§ Required work
The answer must consist of every line in the data below that holds the word "computer".

§ Dataset excerpts
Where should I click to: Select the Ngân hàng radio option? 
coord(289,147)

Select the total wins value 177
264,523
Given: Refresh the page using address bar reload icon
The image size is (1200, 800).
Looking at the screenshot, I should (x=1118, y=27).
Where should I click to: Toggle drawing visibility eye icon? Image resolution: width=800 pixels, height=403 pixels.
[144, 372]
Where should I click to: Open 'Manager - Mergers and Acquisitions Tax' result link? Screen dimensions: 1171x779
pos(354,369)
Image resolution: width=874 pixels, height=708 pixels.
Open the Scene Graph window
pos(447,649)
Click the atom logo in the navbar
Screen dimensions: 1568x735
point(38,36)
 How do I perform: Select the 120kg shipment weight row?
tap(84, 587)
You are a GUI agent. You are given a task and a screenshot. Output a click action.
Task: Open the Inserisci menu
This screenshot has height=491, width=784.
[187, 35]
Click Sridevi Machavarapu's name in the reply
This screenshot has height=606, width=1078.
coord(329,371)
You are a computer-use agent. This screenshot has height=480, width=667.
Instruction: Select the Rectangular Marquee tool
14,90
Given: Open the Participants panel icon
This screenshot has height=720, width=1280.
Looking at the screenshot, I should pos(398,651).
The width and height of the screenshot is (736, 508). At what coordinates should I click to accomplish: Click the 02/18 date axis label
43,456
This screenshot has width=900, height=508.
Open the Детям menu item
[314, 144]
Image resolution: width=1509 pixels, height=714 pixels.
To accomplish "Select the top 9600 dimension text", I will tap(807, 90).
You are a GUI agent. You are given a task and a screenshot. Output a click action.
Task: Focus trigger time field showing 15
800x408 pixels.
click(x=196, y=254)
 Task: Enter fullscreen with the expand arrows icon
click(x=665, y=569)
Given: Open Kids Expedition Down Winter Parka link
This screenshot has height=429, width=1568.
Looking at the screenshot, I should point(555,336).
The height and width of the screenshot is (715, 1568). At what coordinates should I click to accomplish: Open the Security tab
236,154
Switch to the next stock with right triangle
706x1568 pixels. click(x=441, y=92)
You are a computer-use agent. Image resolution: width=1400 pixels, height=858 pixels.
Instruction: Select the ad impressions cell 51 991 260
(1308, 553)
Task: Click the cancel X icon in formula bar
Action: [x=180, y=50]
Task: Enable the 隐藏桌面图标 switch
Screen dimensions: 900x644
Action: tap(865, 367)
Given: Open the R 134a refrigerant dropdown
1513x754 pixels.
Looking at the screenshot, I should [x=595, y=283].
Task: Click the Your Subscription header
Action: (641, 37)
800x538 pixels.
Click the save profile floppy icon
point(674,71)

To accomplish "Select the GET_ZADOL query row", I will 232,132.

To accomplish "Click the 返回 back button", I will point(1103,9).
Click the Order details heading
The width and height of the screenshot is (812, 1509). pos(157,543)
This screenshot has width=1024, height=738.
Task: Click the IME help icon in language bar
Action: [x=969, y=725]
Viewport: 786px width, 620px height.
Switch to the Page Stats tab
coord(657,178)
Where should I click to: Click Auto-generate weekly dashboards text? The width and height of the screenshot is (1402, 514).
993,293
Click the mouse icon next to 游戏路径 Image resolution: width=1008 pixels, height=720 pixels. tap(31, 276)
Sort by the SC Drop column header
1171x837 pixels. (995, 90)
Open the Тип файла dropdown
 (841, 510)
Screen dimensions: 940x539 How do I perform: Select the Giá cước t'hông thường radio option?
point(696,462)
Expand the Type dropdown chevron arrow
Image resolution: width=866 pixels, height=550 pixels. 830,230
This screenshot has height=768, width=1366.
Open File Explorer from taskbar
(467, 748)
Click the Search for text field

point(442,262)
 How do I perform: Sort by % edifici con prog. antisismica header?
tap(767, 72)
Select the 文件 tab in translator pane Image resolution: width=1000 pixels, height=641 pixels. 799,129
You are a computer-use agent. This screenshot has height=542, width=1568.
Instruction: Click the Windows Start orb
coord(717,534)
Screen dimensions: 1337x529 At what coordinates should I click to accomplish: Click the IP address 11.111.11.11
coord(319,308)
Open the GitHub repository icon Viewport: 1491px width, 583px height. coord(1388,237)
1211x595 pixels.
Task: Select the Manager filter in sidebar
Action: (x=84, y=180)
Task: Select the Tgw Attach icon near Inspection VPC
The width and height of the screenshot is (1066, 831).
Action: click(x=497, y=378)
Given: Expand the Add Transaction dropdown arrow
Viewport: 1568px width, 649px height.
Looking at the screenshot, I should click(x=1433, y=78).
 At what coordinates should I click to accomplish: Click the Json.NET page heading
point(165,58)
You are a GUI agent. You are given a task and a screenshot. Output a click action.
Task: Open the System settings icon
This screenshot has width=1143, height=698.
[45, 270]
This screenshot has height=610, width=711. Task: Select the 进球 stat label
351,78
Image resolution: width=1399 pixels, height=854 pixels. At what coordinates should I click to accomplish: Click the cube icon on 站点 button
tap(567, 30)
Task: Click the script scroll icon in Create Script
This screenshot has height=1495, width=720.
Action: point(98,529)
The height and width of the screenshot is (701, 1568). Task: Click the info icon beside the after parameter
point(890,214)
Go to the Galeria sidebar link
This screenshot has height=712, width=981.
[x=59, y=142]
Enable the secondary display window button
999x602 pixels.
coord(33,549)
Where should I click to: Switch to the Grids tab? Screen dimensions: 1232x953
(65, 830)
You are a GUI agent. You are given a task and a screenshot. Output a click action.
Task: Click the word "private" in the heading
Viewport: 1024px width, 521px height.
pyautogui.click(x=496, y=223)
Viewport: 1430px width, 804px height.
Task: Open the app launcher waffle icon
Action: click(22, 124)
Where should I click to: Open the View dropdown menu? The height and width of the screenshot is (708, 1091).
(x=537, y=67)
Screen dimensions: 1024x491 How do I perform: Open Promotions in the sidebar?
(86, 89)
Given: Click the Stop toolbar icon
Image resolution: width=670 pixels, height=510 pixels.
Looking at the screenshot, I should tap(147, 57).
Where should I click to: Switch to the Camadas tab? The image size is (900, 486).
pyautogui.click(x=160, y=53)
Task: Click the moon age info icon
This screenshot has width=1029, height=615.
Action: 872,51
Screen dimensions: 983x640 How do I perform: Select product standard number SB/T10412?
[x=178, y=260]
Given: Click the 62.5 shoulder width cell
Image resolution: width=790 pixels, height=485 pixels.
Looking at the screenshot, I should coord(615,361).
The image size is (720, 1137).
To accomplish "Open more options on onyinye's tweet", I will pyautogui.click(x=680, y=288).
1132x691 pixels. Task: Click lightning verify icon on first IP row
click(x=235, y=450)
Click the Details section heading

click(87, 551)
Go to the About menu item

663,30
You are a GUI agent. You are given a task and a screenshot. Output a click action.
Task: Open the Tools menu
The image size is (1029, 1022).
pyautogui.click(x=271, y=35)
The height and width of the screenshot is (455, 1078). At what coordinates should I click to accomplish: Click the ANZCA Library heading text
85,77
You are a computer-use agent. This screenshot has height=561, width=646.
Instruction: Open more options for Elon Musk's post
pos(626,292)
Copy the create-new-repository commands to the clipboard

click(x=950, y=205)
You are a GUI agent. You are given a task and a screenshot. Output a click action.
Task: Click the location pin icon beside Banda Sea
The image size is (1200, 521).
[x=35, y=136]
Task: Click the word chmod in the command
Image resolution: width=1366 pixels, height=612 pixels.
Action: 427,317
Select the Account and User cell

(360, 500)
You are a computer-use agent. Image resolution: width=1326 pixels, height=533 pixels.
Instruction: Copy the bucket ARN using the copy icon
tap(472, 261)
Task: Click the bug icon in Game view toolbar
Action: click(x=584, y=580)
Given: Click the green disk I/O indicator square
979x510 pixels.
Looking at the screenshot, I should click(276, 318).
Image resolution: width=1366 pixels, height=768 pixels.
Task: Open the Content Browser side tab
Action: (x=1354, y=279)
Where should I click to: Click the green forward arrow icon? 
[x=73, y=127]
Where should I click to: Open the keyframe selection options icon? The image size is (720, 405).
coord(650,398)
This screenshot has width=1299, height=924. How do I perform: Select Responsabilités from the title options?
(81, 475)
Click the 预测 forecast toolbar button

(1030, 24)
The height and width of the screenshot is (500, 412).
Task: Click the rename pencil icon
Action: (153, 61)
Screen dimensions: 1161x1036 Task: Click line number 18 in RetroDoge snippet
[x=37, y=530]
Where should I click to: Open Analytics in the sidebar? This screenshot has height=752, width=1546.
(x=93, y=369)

§ Task solution
You are a computer-use agent. This screenshot has height=480, width=667.
You are a computer-use agent. Image resolution: width=1400 pixels, height=858 pixels.
You are a computer-use agent. This screenshot has height=542, width=1568.
You are a computer-use agent. This screenshot has height=561, width=646.
You are a computer-use agent. Image resolution: width=1326 pixels, height=533 pixels.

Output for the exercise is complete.